Hamilton’s ‘The Star Stealers’ (1929) might be the Ur-story. It reads as if HP Lovecraft had invented Star Trek Wars and written the ‘Armageddon’ episode. The inhabitants of a dead rogue star, wandering intergalactic space, alter their home’s course and intend to use the immense gravity of their star to steal our sun. It’s up to the Federation to stop them. Fun can be had counting the times Edmund Hamilton uses the words glowing, titanic and luminous… and one can wonder if Peter F. Hamilton has been paying homage to his namesake in his Commonwealth Saga with his relentlessly hostile cone-aliens who happen to vivisect a crewman. Its Star Trek Wars on an enormous scale, with science as idiotic as the worse of Hollywood, and yes, ‘Han’ / the cavalry do arrive in the nick of time so that ‘Luke’ can attack the one weak spot on the Death (er, Dead) Star. So much of the genre is here it is easy to see why some consider Star Wars set SF back half a century.
Williamson was still alive when The Space Opera Renaissance was being put together and provided a thread of continuity linking the genre from its origins to the then present. Brackett (who was married to Hamilton) offers a planetary romance, and again provides a link between past and present in that she scripted the first draft of The Empire Strikes Back. Jackson’s tale appears to be included because it neatly binds everything into the Lucas-Spielberg continuum by inventing the Indiana Jones series most famous joke.
Later sections are ‘Draftees’ (Cordwainer Smith, Samuel R Delany, Robert Sheckley), ‘Transitions/Redefiners’ (David Brin, David Drake, Lois McMaster Bujold, Iain M. Banks), ‘Volunteers: Revisionaries’ (Dan Simmons, Colin Greenland, Peter F. Hamilton, David Weber, Catherine Asaro), ‘Mixed Signals / Mixed Categories’ (Gregory Benford, Donald Kingsbury, Sarah Zettel, Ursula K Le Guin, Robert Reed, Paul McAuley, Stephen Baxter, Michael Moorcock, Michael Kandal) and ‘Next Wave’ (Daniel, Westerfeld, Reynolds, Stross and Wright).

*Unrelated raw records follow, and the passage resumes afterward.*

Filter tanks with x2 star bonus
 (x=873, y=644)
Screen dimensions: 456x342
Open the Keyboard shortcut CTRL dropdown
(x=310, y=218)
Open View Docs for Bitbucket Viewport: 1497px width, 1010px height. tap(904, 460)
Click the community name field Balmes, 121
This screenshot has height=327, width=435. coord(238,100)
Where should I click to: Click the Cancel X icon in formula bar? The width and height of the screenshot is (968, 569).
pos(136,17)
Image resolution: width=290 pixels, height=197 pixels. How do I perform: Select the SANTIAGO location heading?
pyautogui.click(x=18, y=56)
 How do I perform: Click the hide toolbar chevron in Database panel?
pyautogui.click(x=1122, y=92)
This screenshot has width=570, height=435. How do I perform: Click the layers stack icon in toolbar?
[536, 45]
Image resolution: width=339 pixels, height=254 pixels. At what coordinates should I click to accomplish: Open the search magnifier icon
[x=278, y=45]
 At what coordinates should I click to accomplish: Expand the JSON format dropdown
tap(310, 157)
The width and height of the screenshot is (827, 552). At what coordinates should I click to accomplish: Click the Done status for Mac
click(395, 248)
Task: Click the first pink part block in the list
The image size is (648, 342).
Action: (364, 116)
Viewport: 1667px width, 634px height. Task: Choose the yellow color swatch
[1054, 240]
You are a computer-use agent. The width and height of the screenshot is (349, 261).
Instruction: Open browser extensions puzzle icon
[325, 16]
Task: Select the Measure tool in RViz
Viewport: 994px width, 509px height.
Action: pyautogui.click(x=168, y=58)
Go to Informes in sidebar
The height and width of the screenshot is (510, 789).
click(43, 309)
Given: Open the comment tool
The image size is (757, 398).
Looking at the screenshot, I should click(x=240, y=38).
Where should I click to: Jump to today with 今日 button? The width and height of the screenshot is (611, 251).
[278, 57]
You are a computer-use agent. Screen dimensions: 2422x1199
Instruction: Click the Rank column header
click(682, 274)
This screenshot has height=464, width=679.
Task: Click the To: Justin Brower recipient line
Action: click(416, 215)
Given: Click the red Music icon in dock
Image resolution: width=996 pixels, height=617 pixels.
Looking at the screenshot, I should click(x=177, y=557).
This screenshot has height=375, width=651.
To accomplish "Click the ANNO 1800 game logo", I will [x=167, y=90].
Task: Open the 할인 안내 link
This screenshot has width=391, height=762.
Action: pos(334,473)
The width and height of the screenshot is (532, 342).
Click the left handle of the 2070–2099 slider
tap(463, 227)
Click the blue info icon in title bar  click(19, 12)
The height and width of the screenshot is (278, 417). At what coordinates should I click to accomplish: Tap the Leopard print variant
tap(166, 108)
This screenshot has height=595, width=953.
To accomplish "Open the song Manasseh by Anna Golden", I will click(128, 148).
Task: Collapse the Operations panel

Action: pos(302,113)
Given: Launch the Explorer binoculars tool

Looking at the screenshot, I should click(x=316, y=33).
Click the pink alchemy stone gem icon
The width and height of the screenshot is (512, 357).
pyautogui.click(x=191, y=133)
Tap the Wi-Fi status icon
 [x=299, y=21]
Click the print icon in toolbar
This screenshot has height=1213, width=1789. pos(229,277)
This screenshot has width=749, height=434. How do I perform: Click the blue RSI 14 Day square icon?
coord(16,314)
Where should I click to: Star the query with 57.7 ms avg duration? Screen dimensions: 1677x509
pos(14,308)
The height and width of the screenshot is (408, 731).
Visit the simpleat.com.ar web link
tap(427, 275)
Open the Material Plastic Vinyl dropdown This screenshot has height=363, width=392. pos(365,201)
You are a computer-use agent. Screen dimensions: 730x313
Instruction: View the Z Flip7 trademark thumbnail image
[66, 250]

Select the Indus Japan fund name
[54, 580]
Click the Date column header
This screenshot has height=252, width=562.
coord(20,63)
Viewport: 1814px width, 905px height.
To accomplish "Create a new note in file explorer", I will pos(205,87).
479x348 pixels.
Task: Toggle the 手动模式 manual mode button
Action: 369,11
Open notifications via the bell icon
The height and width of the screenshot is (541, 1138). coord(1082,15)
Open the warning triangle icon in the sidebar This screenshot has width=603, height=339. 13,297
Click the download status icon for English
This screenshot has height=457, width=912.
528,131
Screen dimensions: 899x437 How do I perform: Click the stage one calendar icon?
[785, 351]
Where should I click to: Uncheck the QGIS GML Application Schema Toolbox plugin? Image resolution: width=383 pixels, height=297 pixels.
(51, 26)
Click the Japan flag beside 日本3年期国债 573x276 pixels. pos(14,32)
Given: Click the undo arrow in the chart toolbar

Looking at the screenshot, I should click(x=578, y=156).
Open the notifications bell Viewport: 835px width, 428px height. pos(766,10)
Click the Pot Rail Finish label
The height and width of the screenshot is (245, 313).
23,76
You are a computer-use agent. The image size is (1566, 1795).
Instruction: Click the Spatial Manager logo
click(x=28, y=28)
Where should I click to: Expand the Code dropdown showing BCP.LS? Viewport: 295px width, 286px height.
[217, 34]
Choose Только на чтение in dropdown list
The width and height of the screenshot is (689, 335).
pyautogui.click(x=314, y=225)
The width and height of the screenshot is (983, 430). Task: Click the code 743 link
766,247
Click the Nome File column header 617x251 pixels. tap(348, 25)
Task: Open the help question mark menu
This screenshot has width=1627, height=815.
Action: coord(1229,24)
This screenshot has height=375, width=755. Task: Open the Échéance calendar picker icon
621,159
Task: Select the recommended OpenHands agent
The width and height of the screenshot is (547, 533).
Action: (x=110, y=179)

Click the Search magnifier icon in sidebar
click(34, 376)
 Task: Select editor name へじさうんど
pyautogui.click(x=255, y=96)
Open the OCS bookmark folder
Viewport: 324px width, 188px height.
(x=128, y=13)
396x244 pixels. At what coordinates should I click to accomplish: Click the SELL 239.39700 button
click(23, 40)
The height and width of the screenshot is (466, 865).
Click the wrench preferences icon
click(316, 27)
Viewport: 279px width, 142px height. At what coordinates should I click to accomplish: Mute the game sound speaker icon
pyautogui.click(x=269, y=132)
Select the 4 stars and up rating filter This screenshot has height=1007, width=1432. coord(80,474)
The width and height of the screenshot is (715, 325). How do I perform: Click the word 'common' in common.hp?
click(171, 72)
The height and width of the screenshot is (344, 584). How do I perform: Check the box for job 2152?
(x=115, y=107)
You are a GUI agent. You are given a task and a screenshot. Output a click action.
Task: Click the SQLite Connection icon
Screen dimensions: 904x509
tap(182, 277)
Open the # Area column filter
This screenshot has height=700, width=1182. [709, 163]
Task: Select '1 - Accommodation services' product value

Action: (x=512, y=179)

Given that this review would approach novella length itself were it to discuss each and every tale, it would be invidious to pick out a handful of stories for special praise. Everything here is of interest, much is excellent and that which is best will inevitably vary from reader to reader. It will have to suffice that all are expertly chosen to reflect the range of the genre, as well as to support the season arc. And yes, there is a story which goes to the logical conclusion by combining space opera with grand opera.
As for minuses… despite the book being copyright 2006 the editors didn’t seem at the time of writing to be aware of Peter F. Hamilton’s Judas Unchained (2005). They suggest that Stephen Baxter wrote a novel called ‘Rind’, and they knock a decade of Leigh Brackett’s life in telling us she died at the same age as Cordwainer Smith. But that’s just nit-picking, and it’s entertaining to spot the occasional goof. It makes the editors human. The truth is The Space Opera Renaissance is an excellent collection, though one probably best enjoyed by dipping into between other reading other things. Devour it all at once and visions of enormous mutant star goats surely beckon.